Suppose one wants to obtain the maximum likelihood estimate $x^{MLE}$ of a non-random vector $x \in \mathcal{R}^{p}$ using $n$ measurements $z_1, \dots, z_n \in \mathcal{R}^k$. The observations are non-linear function of $x$ corrupted with (iid) zero-mean Gaussian noise $w_i$ with known covariance matrix $R_i$: $$ z_i = f(x) + w_i $$ I know that if $f(\cdot)$ was a linear function of $x$, then $$ S(x^{MLE}) = \sum_i (z_i - f(x^{MLE}))^T R_i^{-1} (z_i - f(x^{MLE})) $$ would be distributed according to a $\chi^2$ distribution with $nk-p$ degrees of freedom.
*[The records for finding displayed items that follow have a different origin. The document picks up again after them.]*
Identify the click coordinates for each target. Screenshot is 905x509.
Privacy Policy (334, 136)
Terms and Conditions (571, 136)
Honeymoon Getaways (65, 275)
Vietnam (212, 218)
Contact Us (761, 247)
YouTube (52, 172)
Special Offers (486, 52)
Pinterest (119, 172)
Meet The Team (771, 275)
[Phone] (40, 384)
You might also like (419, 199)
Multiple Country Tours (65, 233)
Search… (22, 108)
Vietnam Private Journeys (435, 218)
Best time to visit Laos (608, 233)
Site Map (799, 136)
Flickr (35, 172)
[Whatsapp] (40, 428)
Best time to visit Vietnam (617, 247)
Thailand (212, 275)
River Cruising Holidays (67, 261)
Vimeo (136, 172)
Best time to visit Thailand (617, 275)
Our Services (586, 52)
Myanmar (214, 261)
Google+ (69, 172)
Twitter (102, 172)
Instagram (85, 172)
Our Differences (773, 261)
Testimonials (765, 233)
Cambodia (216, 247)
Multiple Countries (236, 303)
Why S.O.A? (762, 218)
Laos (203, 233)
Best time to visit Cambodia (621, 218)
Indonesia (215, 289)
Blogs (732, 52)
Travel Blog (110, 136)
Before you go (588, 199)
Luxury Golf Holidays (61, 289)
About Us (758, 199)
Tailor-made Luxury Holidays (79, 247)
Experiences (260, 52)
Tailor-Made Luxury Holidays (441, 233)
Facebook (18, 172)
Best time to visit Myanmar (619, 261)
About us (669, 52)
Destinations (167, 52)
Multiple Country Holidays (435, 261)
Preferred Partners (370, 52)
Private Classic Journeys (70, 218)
Now for non-linear $f(\cdot)$:
- Is $S(x^{MLE})$ distributed according to a $\chi^2$ distribution? If yes, what is its degrees of freedom?
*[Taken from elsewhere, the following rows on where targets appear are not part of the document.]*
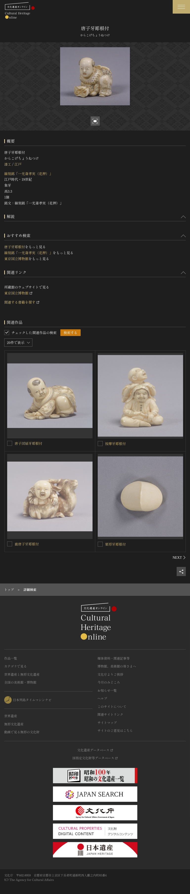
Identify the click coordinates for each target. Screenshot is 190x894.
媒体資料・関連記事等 (113, 658)
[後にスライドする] (179, 557)
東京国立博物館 (16, 258)
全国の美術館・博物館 (20, 682)
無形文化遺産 (14, 724)
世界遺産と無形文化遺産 (22, 674)
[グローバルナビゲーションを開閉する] (181, 7)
- Let's assume $S(x^{MLE})$ is approximately distributed according to a $\chi^2$ distribution with the same degrees of freedom. Suppose we are sure about the correctness of the model: distribution of the noise, iid noise assumption, etc. Is it justified to use the $\chi^2$ test to see if a candidate solution $\tilde{x}$ can be the maximum likelihood estimate $x^{MLE}$ with certain probability by checking the probability of getting $S(\tilde{x})$?